Write out exactly the line containing "[Sporttag 2019] (1008, 729)" and all lines that come after it in the listing below, through the very last one.
---------------
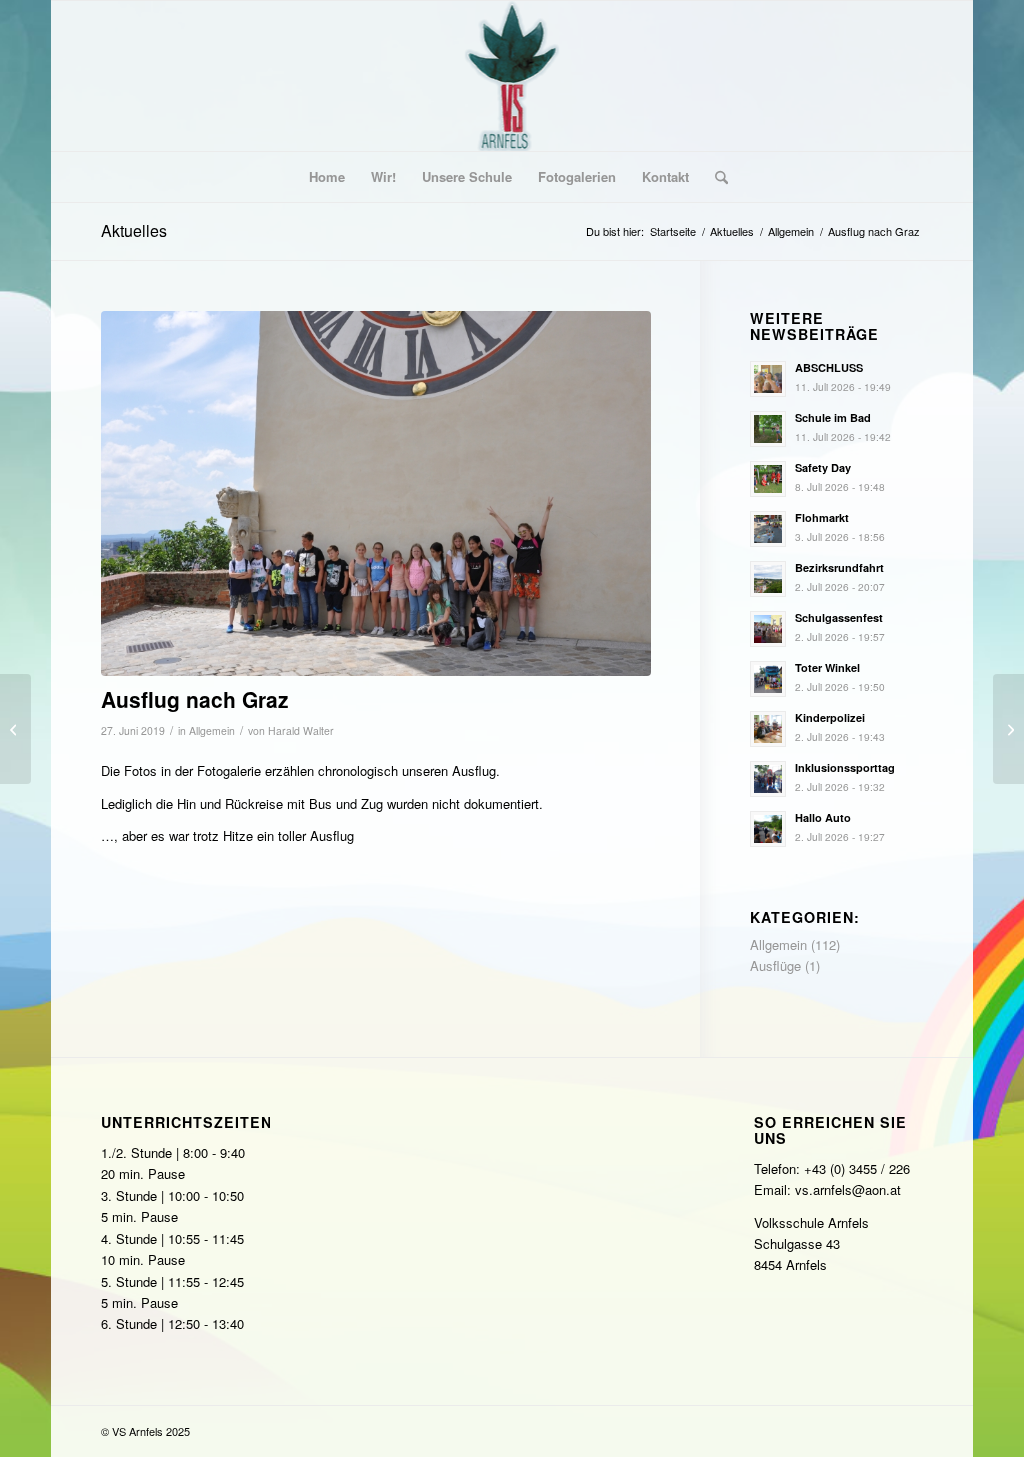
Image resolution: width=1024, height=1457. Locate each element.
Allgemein (212, 730)
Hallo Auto (823, 817)
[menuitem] (327, 177)
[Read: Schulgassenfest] (768, 629)
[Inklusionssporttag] (15, 729)
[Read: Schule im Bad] (768, 429)
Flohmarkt (822, 517)
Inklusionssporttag (845, 767)
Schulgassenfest (839, 617)
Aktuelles (134, 230)
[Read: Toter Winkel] (768, 679)
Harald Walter (301, 730)
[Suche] (715, 177)
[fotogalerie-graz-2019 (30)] (376, 493)
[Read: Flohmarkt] (768, 529)
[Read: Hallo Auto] (768, 829)
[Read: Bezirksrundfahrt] (768, 579)
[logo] (512, 76)
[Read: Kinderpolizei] (768, 729)
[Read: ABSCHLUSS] (768, 379)
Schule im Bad (833, 417)
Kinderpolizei (830, 717)
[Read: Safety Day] (768, 479)
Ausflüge (775, 965)
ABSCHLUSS (829, 367)
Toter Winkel (827, 667)
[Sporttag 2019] (1008, 729)
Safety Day (823, 467)
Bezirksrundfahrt (839, 567)
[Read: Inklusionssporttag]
---------------
[Answer box]:
[Sporttag 2019] (1008, 729)
Safety Day (823, 467)
Bezirksrundfahrt (839, 567)
[Read: Inklusionssporttag]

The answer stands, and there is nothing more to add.